Teks Hasil Ekstraksi:
Secara lebih jelas, aliran Mu’tazilah
mengatakan bahwa kekuasaan Tuhan sebenarnya tidak mutlak lagi. Ketidakmutlakan
kekuasaan Tuhan itu disebabkan oleh kebebasan yang diberikan Tuhan terhadap
manusia serta adanya hukum alam (sunatullah) yang menurut Al-Qur’an tidak
pernah berubah. Oleh sebab itu, dalam pandangan Mu’tazilah kekuasaan dan
kehendak mutlak Tuhan berlaku dalam jalur hukum-hukum yang tersebar di alam
semesta.
Kebebasan manusia, yang
memang diberikan Tuhan kepadanya, baru bermakna kalau Tuhan membatasi kekuasaan
dan kehendak mutlaknya. Demikian pula keadilan Tuhan, membuat Tuhan sendiri
terikat pada norma-norma keadilan yang bila dilanggar membuat Tuhan bersifat
tidak adil atau zalim. Dengan demikian, dalam pemahaman Mu’tazilah, Tuhan
tidaklah memperlakukan kehendak dan kekuasaan-Nya secara mutlak, tetapi sudah
terbatas. Selanjutnya, aliran Mu’tazilah mengatakan, sebagaimana yang
dijelaskan oleh Abd Al-Jabbar, bahwa keadilan Tuhan mengandung arti Tuhan tidak
berbuat dan tidak memilih yang buruk, tidak melalaikan kewajiban-kewajiban-Nya
kepada manusia, dan segala perbuatan-Nya adalah baik. Jalan pikiran ini tidak
menghendaki sifat zalim dalam menghukum, memberi beban yang tidak patuh bagi
Allah. Dengan kata lain, Tuhan dalam pandangan Mu’tazilah, mempunyai
kewajiban-kewajiban yang ditentukan-Nya sendiri bagi diri-Nya.
Mu’tazilah membagi
perbuatan manusia menjadi dua klasifikasi: Ikhtiariah dan idtirar.
Perbuatan-perbuatan ikhtiariah adalah tindakan-tindakan yang dituju akal
manusia dengan berdasarkan pada pengetahuan dan kehendak. Perbuatan-perbuatan
jenis ini merupakan alasan bagi taklif seperti shalat dan puasa. Sedangkan
perbuatan-perbuatan idtidar adalah perbuatan-perbuatan yang terjadi dengan
sendirinya, tanpa ada campur tangan dari kehendak manusia, seperti api membakar
dan menggigil ketika dingin. Pengaitan perbuatan itu kepada manusia
kadang-kadang secara allegoris (majaz) karena perbuatan itu terjadi di
tangannya. Pembagian ini mirip dengan pembagian yang dilakukan oleh sebagian
teolog klasik dan modern, yang sebelumnya telah dijelaskan klasifikasi yang
menyamainya pada Yahya al-Dimasyqi. Perbuatan adalah sesuatu yang temporal,
sehingga harus ada yang menciptakan. Mu’tazilah serius mengkaji masalah ini,
khususnya tentang pencipta bagi perbuatan-perbuatan ikhtiariah.

Petunjuk Latihan:
Menurut teks tentang aliran Mu’tazilah di atas, apa yang membuat kekuasaan Tuhan tidak mutlak lagi?

Data yang diambil dari sebuah koleksi:
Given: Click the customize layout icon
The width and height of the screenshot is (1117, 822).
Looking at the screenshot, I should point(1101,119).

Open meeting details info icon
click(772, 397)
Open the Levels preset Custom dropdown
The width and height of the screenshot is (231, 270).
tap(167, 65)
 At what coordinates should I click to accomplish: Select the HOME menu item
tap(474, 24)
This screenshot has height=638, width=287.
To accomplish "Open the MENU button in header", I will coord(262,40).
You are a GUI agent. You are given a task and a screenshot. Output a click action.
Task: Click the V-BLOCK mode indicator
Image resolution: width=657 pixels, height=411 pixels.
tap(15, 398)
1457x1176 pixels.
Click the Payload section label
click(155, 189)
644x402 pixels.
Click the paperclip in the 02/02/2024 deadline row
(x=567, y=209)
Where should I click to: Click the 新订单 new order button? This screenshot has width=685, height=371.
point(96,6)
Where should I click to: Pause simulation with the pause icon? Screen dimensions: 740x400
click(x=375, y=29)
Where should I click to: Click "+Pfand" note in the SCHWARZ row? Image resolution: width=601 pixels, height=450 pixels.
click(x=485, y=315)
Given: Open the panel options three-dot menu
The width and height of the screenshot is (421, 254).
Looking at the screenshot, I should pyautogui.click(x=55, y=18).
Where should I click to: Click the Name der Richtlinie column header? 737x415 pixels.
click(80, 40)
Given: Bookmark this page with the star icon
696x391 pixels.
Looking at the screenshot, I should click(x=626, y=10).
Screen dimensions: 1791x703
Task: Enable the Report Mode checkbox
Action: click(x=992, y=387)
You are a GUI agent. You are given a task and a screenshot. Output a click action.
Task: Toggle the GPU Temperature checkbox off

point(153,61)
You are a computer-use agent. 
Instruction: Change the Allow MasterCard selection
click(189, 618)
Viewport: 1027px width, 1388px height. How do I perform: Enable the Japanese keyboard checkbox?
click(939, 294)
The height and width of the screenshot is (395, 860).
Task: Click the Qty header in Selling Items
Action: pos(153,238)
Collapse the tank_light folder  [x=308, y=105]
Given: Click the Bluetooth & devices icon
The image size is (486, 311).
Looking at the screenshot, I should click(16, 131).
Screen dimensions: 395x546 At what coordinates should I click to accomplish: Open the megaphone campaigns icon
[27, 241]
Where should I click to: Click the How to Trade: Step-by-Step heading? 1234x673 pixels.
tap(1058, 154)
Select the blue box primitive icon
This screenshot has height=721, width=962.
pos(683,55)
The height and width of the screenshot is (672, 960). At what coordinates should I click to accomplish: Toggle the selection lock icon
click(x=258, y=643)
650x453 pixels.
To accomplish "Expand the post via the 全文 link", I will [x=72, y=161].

Jawaban:
Kebebasan yang diberikan Tuhan kepada manusia serta adanya hukum alam (sunatullah) yang menurut Al-Qur’an tidak pernah berubah.